▸ Exercise instructions: Every line holding the string "chart" is to be copied from the entries below.

▸ Records to use:
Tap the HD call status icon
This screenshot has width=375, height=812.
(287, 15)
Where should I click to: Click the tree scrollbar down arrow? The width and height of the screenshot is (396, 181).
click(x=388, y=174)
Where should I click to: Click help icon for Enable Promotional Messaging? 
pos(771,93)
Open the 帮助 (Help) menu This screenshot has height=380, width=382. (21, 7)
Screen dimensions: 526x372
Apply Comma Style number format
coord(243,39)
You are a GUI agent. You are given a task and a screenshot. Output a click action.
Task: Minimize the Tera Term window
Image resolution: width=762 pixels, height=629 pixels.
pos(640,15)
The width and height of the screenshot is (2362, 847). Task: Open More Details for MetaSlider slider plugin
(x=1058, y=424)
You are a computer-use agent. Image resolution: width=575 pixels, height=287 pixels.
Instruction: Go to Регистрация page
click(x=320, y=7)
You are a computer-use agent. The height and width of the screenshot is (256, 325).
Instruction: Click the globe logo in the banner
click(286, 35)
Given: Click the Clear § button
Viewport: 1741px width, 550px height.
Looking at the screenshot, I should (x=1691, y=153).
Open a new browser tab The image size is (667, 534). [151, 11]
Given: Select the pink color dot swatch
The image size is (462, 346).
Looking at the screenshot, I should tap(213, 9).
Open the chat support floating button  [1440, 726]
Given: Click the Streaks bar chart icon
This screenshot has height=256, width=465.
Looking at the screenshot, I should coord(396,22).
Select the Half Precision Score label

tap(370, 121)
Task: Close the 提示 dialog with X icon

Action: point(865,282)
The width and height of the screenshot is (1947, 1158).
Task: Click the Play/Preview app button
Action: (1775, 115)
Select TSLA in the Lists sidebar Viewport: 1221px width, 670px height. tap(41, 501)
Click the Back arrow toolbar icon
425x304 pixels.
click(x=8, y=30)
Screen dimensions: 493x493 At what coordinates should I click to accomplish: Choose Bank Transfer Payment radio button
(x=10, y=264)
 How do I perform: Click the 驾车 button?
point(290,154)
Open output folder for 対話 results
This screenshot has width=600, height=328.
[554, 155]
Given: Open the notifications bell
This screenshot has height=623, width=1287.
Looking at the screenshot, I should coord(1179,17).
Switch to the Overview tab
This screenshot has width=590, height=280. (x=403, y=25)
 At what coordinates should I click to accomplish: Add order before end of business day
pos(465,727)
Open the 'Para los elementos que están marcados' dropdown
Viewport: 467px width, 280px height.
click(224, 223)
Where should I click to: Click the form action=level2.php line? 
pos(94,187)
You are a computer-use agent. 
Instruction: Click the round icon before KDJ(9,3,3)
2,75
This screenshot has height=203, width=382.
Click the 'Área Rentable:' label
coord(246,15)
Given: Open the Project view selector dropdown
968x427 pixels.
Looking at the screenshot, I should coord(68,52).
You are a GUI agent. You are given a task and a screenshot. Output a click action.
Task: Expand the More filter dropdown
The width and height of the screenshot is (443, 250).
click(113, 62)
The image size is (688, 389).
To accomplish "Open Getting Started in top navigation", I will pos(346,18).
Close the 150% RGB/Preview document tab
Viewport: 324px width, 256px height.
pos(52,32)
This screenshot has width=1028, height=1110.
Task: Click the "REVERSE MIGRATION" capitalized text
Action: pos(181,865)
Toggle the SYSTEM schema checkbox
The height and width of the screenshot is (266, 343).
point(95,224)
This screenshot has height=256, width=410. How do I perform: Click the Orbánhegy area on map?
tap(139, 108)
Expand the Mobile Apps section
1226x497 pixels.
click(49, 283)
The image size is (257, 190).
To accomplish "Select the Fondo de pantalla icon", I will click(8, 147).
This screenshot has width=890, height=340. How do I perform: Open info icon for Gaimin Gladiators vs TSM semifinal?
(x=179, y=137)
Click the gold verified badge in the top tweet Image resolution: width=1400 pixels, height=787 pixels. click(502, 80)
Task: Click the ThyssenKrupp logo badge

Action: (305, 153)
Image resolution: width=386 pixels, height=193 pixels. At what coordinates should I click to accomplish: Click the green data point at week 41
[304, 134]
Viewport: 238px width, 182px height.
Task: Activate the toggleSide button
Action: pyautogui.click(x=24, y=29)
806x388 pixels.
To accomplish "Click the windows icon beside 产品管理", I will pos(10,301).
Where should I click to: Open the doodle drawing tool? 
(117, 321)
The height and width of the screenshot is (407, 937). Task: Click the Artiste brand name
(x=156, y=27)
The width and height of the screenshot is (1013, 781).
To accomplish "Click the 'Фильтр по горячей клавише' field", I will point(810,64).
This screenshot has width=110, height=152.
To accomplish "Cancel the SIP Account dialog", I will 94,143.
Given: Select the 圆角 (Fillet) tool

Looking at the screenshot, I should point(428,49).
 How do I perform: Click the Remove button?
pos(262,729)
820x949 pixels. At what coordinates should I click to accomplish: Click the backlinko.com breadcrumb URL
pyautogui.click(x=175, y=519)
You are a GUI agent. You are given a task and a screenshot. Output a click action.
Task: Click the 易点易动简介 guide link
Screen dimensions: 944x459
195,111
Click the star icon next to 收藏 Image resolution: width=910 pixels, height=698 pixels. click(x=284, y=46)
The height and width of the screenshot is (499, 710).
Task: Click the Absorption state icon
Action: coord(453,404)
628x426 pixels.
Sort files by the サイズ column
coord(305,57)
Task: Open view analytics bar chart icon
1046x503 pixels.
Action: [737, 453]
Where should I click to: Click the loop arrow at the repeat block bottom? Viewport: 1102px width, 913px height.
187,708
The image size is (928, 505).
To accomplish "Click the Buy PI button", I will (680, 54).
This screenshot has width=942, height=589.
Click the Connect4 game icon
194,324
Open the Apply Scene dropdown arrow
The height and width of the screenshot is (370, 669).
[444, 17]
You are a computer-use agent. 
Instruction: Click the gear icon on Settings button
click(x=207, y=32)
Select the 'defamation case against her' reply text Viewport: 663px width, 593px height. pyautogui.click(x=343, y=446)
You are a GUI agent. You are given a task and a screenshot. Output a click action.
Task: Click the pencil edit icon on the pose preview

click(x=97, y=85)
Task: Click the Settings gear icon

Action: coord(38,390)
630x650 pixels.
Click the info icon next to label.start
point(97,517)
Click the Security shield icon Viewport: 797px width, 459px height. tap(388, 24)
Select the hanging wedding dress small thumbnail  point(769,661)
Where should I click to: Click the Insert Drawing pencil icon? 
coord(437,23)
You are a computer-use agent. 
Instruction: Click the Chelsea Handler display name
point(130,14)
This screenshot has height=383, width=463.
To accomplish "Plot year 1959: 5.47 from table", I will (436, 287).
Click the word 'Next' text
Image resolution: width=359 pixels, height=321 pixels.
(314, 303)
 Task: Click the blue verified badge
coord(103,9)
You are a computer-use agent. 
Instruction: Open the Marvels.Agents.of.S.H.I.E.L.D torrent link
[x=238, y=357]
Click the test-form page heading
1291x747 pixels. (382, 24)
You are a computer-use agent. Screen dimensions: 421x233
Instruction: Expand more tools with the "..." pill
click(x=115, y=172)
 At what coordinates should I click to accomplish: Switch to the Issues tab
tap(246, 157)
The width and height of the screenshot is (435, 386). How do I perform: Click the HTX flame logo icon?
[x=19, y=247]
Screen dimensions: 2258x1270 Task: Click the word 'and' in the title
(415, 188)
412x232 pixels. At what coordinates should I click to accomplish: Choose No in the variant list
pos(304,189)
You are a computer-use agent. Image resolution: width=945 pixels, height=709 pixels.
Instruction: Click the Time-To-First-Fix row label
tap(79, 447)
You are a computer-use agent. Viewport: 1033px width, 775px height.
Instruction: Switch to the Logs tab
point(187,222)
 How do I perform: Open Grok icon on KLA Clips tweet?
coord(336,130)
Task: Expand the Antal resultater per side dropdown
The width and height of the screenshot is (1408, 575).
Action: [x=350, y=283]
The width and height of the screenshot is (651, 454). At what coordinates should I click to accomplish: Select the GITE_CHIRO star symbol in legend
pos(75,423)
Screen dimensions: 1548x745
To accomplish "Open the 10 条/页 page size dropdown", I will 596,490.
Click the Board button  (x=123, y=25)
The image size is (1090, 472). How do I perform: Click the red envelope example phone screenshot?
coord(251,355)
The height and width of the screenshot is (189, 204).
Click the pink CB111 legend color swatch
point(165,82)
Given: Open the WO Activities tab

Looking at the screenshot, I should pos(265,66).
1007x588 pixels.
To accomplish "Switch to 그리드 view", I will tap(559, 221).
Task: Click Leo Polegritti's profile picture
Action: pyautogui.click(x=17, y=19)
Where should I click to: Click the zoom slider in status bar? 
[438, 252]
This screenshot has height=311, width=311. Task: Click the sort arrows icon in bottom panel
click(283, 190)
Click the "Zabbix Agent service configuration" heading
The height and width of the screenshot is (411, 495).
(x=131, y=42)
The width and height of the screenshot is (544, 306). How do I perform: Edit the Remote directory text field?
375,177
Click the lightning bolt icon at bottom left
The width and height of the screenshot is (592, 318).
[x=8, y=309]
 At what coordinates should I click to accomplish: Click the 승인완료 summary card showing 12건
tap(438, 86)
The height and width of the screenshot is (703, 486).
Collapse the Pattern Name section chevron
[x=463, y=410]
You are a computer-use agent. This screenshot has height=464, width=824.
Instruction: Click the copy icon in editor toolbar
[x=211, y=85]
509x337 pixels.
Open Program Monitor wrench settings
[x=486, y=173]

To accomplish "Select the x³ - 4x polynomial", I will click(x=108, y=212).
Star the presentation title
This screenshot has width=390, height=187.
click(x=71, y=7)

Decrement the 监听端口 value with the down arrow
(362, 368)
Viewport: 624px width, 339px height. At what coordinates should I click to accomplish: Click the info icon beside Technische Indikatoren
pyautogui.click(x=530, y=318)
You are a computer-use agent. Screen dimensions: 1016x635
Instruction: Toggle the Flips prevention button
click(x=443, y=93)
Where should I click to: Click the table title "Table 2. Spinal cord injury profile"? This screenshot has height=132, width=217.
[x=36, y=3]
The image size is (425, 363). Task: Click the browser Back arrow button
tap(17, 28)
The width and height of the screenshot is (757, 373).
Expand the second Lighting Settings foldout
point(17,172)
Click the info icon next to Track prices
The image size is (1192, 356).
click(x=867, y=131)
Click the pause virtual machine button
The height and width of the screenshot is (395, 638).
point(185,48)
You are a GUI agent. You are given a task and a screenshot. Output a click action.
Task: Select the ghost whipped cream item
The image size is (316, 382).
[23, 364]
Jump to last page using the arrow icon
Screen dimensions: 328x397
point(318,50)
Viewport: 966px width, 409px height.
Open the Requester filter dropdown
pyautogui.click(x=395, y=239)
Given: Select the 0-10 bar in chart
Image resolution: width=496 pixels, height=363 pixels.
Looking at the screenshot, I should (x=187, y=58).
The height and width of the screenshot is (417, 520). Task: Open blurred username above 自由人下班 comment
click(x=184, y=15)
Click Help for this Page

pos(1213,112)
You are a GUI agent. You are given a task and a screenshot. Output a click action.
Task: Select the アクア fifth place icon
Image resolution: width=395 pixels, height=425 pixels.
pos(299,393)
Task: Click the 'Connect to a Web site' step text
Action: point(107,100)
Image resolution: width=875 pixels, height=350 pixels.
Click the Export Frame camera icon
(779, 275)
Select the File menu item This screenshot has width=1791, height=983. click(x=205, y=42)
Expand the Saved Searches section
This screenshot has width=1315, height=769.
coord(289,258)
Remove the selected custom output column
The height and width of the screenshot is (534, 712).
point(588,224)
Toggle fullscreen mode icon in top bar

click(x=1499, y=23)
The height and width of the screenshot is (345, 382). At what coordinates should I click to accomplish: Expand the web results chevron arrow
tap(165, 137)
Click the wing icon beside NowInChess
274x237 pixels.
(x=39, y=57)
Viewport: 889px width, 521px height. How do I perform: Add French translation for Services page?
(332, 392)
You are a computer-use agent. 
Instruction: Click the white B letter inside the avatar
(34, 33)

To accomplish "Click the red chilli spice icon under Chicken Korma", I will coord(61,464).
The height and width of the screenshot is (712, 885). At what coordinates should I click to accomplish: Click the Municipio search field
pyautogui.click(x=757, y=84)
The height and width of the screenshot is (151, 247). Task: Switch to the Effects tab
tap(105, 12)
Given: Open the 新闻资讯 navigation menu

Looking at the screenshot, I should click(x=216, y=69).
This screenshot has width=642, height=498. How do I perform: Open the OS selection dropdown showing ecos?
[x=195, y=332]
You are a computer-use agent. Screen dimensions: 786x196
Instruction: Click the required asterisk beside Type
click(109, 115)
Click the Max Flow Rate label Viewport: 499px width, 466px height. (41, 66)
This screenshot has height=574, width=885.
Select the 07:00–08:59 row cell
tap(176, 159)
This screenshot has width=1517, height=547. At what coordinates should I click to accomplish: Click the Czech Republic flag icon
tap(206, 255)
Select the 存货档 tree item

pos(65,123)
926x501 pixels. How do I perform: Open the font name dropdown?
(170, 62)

▸ Your solution:
Given: Click the Streaks bar chart icon
Task: Open view analytics bar chart icon
Given: Select the 0-10 bar in chart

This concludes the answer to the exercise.